# Towing with a 99 Suburban questions



## hillslider (Jun 19, 2007)

Well...the wife and i want to buy a travel trailer.  We found one that we really like.  It is a Springdale 292BHLS.  It has a dry weight of 5960 and hitch weight of 770.  Dealer sates my 99 Chev Surburban would handle it like a dream.  I doubt that.....but I sure would like to get this trailer.  It has a class 5 factory hitch with the tow package.  Rv dealer states that with the WD hitch and sway bar I would be able to pull the trailer and be comfortable.  We live in Michigan so hills are not really an issue but I do not want this thing parked and not being used because it is a pain to pull.  The chev has a 5.7 and 3.73 axle and HD trany oil cooler.  Owners manual states 6000lb max.  Am I nuts for even thinking aboout doing this.  We want this big of a trailer since we have 3 kids and when we are not using it for camping it will be used like a guest house.  The property we just bought has been set up for a travel trailer hook up with a seperate well, septic and power hookup all on a nice flat area by our pond.  So am I nuts?  Please help with any advice.

Thanks


----------



## TexasClodhopper (Jun 19, 2007)

Re: Towing with a 99 Suburban questions

I don't know about pulling it, but I do know that the "guests" who most like your new guest house will be mice!  Sounds like a beautiful spot, though!
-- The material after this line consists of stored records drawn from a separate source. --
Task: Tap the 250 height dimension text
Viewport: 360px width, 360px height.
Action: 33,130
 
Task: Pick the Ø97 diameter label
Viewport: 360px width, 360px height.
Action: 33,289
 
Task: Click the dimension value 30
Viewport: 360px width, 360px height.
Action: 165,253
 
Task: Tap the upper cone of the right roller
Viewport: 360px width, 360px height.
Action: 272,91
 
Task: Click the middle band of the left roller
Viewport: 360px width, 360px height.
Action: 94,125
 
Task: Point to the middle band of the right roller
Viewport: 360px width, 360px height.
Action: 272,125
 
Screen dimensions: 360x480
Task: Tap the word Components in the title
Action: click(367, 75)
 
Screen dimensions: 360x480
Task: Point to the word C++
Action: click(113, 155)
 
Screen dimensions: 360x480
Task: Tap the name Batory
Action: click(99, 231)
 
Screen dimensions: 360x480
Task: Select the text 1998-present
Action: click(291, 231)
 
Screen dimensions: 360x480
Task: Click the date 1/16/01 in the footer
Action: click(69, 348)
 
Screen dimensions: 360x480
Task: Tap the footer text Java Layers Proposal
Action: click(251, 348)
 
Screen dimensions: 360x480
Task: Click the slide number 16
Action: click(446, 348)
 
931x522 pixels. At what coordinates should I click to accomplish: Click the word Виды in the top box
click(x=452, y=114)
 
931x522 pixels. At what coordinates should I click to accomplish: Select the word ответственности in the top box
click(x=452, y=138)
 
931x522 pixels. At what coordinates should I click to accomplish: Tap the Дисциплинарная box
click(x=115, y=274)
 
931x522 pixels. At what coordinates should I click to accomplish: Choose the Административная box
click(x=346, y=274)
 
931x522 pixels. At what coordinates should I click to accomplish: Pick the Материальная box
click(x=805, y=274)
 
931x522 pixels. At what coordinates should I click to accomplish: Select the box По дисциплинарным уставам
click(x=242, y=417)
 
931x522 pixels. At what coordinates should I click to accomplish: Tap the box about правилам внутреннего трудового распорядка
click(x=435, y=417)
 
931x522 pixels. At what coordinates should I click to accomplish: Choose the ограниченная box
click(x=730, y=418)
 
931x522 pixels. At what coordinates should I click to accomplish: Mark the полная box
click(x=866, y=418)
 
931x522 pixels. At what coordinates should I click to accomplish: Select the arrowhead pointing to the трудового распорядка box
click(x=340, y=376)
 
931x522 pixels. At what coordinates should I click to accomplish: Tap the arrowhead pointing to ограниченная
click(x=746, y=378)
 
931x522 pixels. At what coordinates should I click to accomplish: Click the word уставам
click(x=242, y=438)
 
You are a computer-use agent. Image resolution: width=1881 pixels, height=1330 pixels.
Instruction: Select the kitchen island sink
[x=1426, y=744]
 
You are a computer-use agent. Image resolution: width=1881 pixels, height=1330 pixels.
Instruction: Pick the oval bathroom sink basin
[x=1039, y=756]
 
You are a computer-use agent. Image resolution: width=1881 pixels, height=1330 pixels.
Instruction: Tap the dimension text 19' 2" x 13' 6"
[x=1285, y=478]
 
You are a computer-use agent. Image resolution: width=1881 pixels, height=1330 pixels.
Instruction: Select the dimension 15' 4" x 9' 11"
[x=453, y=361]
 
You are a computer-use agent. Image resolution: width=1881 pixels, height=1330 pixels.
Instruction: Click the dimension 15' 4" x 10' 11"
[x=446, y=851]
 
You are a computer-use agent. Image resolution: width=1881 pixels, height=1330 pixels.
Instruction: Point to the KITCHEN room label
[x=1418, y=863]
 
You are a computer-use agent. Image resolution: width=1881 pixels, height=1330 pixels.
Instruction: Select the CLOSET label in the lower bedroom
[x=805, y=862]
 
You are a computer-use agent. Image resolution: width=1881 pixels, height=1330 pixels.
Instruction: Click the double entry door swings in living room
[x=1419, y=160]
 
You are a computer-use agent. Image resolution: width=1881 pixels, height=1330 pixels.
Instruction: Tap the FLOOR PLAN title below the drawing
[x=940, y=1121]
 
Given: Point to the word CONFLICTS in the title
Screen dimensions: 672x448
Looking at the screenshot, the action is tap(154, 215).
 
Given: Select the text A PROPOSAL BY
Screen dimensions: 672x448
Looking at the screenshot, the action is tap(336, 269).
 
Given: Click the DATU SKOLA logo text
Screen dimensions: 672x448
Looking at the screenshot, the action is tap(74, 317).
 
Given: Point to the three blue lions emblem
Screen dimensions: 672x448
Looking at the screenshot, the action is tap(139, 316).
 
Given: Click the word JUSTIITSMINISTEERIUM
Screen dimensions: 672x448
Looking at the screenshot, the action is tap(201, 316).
Welcome to the forum, Rob!


----------



## DL Rupper (Jun 19, 2007)

Re: Towing with a 99 Suburban questions

Add 2000 lbs to the dry weight for the Travel Trailer and you will be closer to the real weight of the TT when it is loaded for a trip.  Also, you have to consider the weight of the suburban fully loaded with gas, passengers and gear.  You might get by for short not to frequent trips.  If you plan on a lot of long trips, I would look for a smaller or lighter trailer or a tow vehicle with a heavier tow rating.


----------



## hertig (Jun 19, 2007)

Re: Towing with a 99 Suburban questions

Tow ratings are for a completely empty vehicle, no passengers, no cargo, no accessories.  Just a 150 pound driver and a bit of gas.  And the weight being towed is a flat bed trailer with 'no' wind resistance.  My 'real towing weight guess formula for that suburban is (6000 - 1000) * .8 or 4000 pounds.  Sorry,  but that trailer is way too much for that truck.


----------



## hillslider (Jun 19, 2007)

Re: Towing with a 99 Suburban questions

Thanks everyone for the replies.  My gut feeling was right.  But I did go ahead a make a purchase tonight.  I found a 2008 Jayco 26JTX.  Still pretty big and a bit heavy.  Dry weight is 4560.  This paticular Jayco dealer gave excellent service and advice and hope to very happy for many years.  I know I am not buying a Cadilac of RV trailers but with 3 small children that can destroy a brick my investment of 13200 should make it a little easier to watch them be themselves.  This will be our first camper so it should be fun!!!!
I hope all the skills my Dad and Grandpa taught me come back to mind on how to back that 29 foot beast up!


----------



## TexasClodhopper (Jun 20, 2007)

Re: Towing with a 99 Suburban questions

I had a guy from San Augustine, Texas in DEEP East Texas once tell me that his kids were so bad,

"They can *mess* up a crowbar in a sandpile!"

Happy Trails!


----------